* _WORK TO BE COMPLETED_: Pictures stay out of the copy. Transcribe exactly, and only, the line with "The image size is (1440, 818)." through the last line of the entries below.
───── INFORMATION SUPPLIED
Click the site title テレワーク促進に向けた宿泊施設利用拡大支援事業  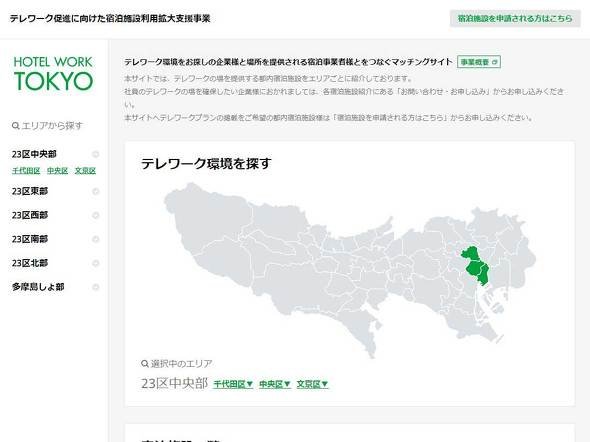click(110, 18)
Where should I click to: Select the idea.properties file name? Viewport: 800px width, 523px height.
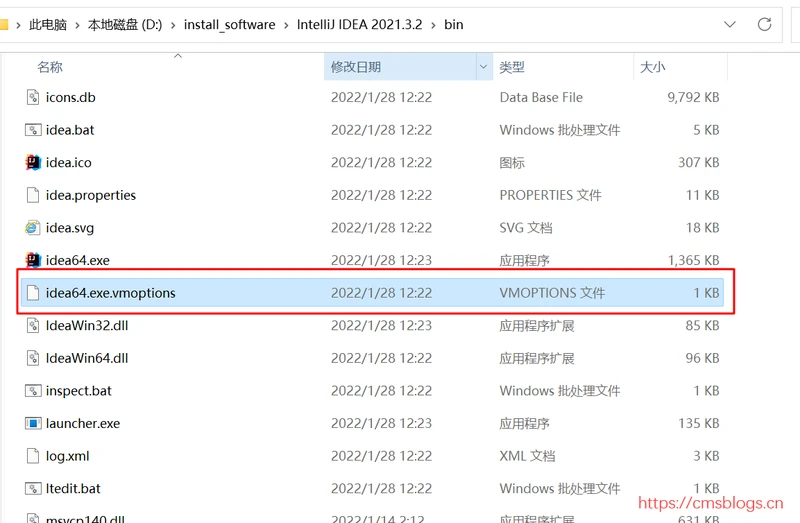[91, 195]
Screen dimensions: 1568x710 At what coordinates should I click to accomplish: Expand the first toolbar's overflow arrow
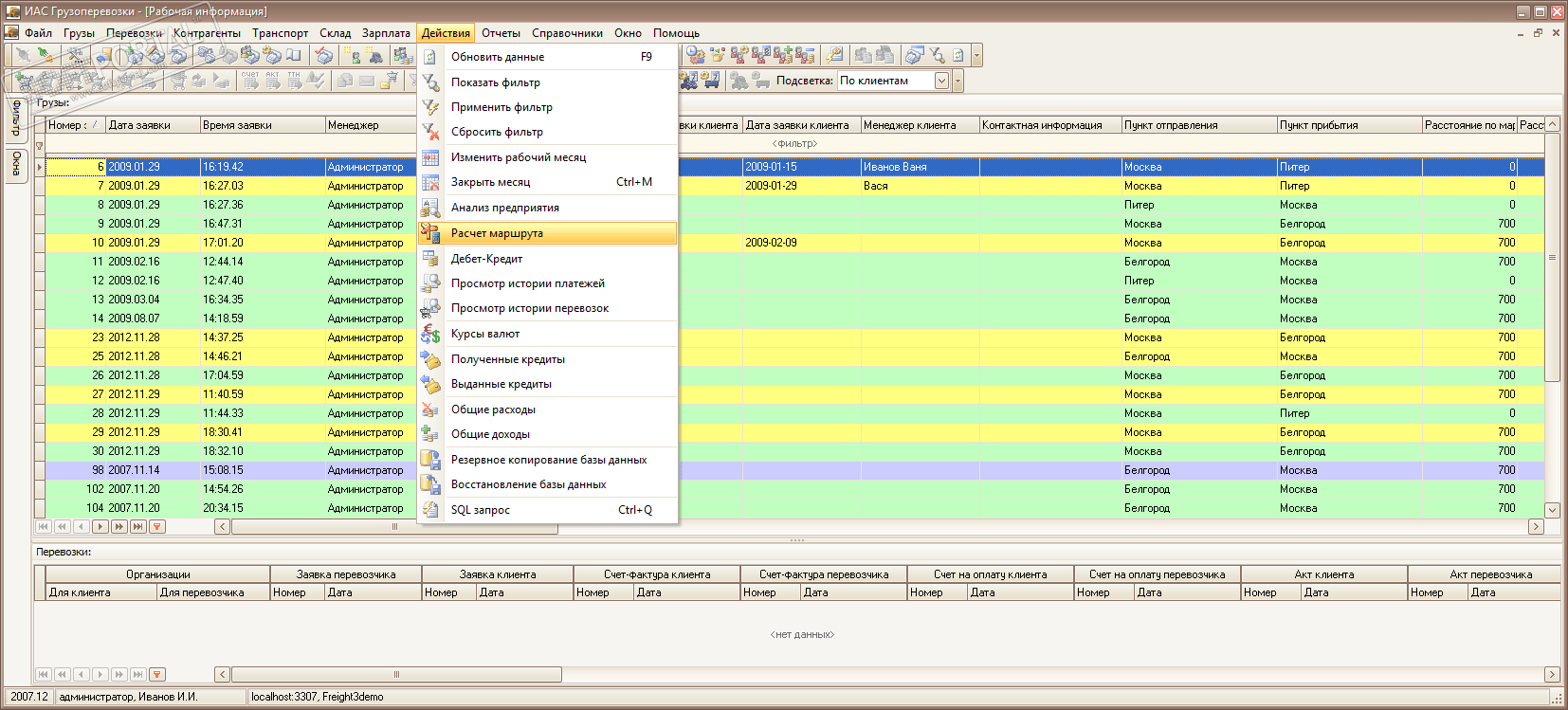coord(976,56)
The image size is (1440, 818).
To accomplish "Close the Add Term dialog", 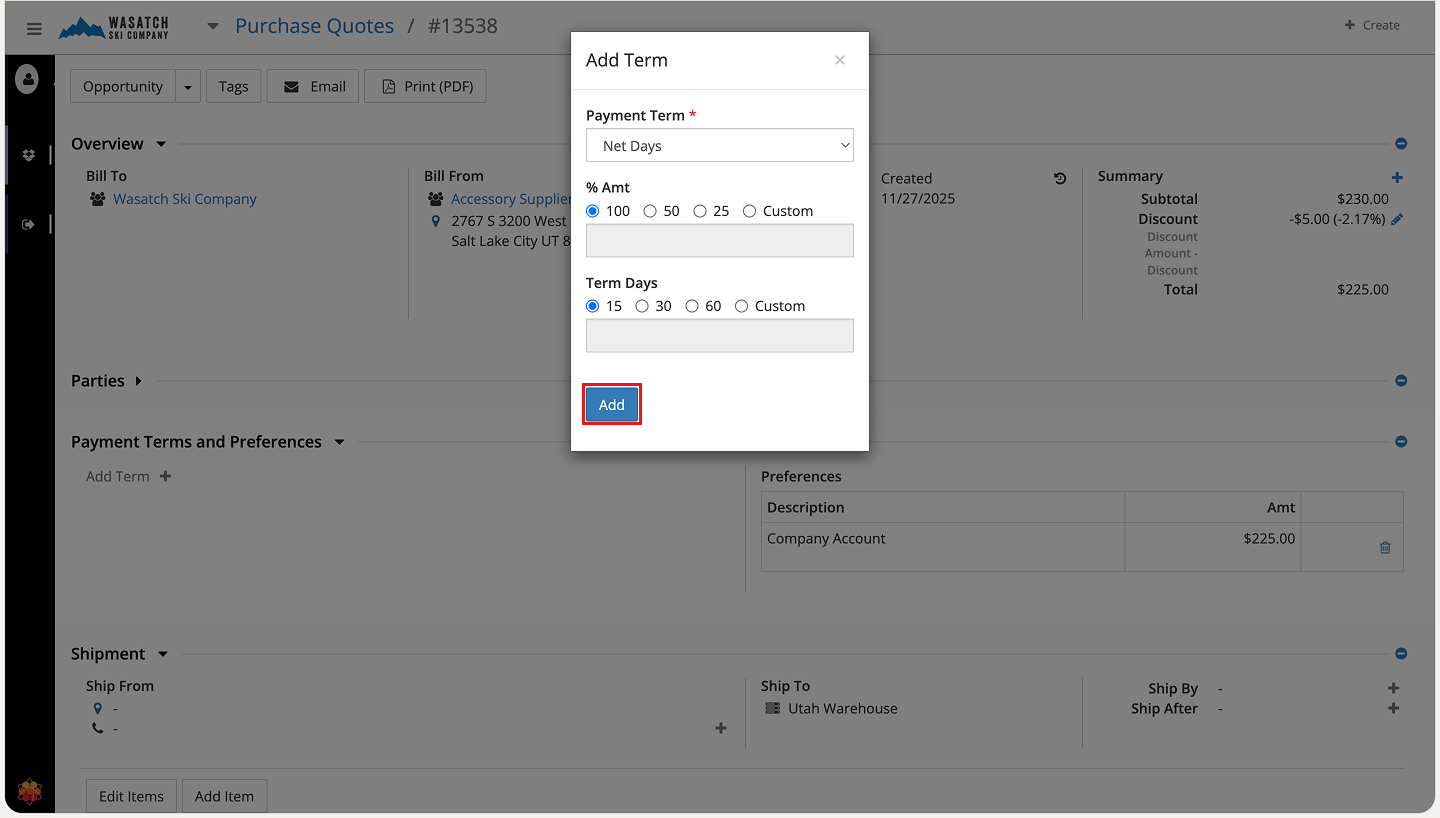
──────────
* _RESULT OF THE TASK_:
The image size is (1440, 818).
To accomplish "Close the Add Term dialog", 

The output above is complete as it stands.